__Action item__.
Show each line from the listing that includes the word "agent".

__Records shown__.
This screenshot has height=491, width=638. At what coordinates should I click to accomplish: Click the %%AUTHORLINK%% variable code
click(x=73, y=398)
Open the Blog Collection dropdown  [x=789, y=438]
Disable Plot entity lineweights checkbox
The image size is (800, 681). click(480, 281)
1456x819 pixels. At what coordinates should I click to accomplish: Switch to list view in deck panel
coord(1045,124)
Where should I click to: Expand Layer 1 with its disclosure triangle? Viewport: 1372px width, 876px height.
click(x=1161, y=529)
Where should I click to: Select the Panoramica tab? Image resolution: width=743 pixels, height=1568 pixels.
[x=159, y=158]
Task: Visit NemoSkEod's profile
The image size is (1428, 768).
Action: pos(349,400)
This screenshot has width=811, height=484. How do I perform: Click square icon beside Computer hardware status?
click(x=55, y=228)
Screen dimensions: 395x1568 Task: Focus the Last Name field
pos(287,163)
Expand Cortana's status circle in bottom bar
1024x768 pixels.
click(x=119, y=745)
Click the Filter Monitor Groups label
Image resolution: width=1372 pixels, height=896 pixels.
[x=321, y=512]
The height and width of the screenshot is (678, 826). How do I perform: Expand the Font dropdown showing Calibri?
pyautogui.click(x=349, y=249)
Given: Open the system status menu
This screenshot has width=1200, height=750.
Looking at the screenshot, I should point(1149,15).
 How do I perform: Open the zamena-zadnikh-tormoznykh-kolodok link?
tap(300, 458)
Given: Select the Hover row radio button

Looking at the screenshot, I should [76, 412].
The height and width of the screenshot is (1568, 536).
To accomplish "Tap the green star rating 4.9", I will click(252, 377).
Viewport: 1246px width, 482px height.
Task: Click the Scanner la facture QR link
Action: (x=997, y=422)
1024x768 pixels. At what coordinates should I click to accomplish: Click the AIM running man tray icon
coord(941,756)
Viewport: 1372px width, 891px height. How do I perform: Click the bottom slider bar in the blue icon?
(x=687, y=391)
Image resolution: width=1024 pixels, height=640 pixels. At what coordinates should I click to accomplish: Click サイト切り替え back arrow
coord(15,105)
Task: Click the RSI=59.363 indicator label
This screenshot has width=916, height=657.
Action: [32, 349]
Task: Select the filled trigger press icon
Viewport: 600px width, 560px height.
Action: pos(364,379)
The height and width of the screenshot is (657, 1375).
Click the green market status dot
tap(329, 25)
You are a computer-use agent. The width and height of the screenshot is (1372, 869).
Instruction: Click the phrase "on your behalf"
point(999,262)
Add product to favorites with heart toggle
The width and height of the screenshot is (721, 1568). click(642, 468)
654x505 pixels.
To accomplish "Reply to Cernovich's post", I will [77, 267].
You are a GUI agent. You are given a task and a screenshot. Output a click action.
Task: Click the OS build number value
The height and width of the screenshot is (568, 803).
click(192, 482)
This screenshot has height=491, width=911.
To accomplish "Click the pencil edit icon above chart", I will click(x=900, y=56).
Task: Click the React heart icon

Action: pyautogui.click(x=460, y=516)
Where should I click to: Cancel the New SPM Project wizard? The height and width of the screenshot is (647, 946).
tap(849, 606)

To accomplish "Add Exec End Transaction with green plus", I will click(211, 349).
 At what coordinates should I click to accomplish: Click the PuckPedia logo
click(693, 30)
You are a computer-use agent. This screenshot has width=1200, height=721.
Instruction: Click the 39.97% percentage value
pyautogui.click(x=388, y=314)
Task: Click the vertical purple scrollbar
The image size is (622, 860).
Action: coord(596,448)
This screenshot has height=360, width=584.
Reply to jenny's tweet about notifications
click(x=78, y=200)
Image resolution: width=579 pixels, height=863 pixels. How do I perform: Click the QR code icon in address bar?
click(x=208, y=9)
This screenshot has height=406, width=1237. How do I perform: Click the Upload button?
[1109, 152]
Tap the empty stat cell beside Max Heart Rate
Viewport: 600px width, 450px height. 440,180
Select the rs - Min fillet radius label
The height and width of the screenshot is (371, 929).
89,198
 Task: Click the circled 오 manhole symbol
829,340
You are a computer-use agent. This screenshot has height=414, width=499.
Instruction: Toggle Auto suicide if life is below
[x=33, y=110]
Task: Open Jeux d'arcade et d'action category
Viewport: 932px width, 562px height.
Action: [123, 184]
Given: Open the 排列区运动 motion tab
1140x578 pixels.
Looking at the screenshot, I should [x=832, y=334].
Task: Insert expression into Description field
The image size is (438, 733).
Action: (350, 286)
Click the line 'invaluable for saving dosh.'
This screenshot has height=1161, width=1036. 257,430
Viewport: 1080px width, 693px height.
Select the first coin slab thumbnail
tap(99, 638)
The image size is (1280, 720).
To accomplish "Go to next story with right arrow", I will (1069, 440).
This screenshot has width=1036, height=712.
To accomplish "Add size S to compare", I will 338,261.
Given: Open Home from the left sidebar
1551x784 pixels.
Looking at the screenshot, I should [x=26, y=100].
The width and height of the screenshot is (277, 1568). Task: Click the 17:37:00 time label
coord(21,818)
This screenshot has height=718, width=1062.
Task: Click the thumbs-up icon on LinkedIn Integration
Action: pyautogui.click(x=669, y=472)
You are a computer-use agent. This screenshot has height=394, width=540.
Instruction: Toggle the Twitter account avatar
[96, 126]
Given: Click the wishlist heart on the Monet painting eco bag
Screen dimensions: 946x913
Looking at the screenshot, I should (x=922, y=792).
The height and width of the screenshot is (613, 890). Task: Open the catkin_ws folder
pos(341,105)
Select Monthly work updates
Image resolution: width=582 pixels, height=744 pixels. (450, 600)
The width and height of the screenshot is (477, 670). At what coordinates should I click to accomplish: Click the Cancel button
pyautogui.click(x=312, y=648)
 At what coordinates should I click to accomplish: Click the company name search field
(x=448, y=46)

__Solution for this exercise__.
You are a computer-use agent. The width and height of the screenshot is (1372, 869).
You are a GUI agent. You are given a task and a screenshot. Output a click action.
You are a computer-use agent. This screenshot has width=1200, height=721.
You are a computer-use agent. This screenshot has height=414, width=499.
You are a computer-use agent. This screenshot has height=394, width=540.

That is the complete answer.